For fans who have been waiting eight years for more songs like “When I Grow Up” and “Seven”, it’ll take at least a listen or two to catch up with Dreijer’s more frantic approach. It’s a far more active affair than her much-celebrated solo debut, with songs like “IDK About You” and lead single “To the Moon and Back” feeling downright frantic by comparison. With so many more fitting into the same amount of musical space, much of Plunge subsequently feels claustrophobic. It’s also a more abrasive work, offering little quarter to those who fell in love with Dreijer’s lush songs about watering her friend’s plants last time around.
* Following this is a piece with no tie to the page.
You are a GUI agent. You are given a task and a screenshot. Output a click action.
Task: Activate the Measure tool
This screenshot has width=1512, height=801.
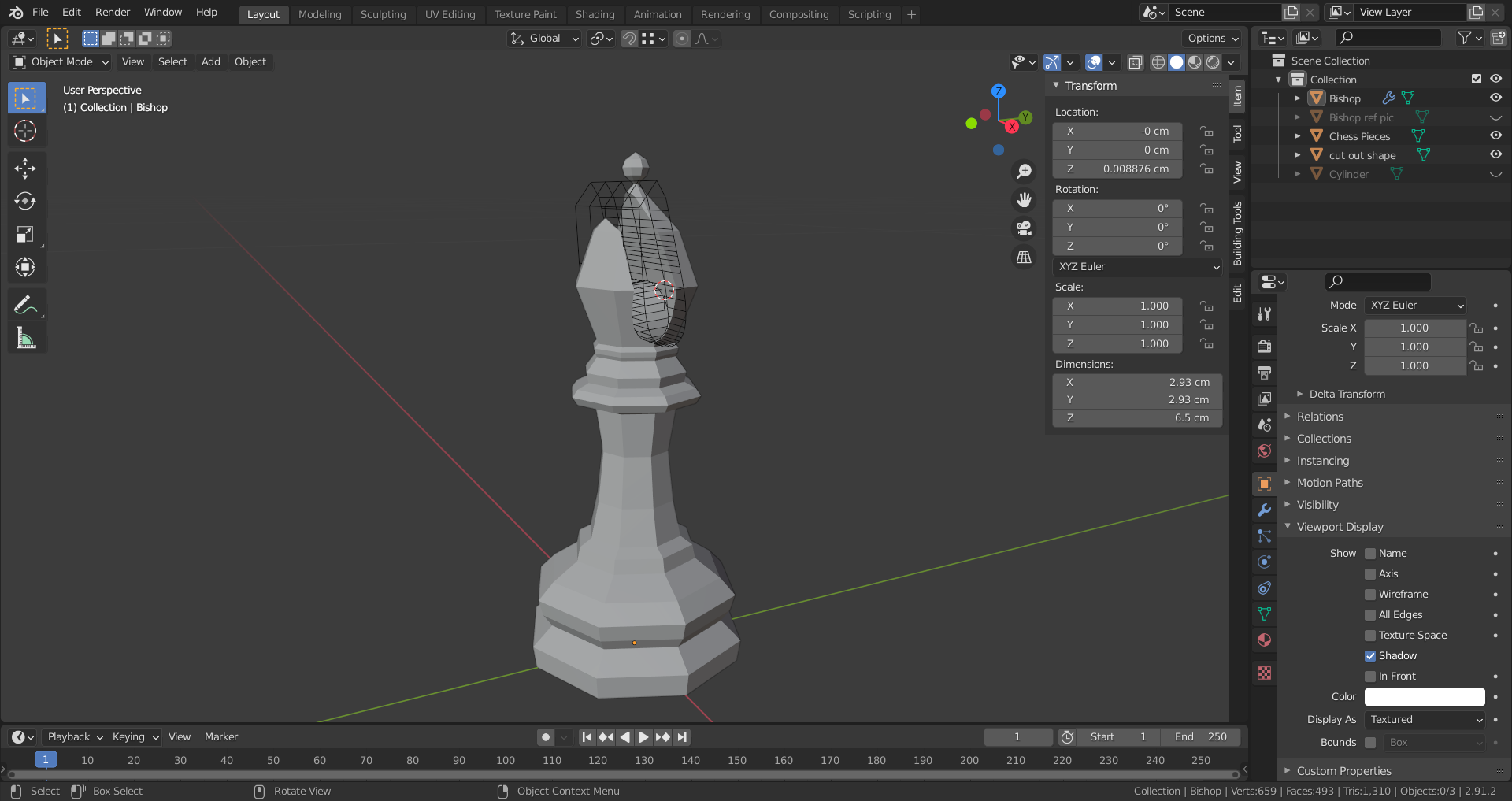tap(25, 339)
Though it might come off as more of a conventionally challenging listen, Plunge is also more immediate and expressive. Dreijer’s vocals play a larger role in shaping the mood within Within the confines of her less spacious production style, conveying everything from desire to disgust. Her already highly-processed vocals sound even less human than normal, more like a chorus of aliens sent to sing here on earth until our existing order breaks down.

That idea is furthered by Plunge’s lyrics, which ditch Fever Ray’s storytelling and memoir for an analysis of the politics of pleasure. These songs deal with lust, love, and the limits that society . “Falling” seems to tackle the concept of queer shame, while “This Country” rails against the puritanical approach to familial structures and sexual health. “This country makes it hard to fuck,” is Dreijer’s rallying cry, an only slightly more blunt aphorism than what you might’ve seen on a women’s march sign supporting Planned Parenthood. While she doesn’t entirely ditch abstraction, there’s a new frankness to even the more apolitical songs. They make it clear that Dreijer wants us to shake off our habitual ways of understanding the interpersonal, laying out a message of greater female agency over songs that intentionally divorce that concept from outdated ideas of beauty.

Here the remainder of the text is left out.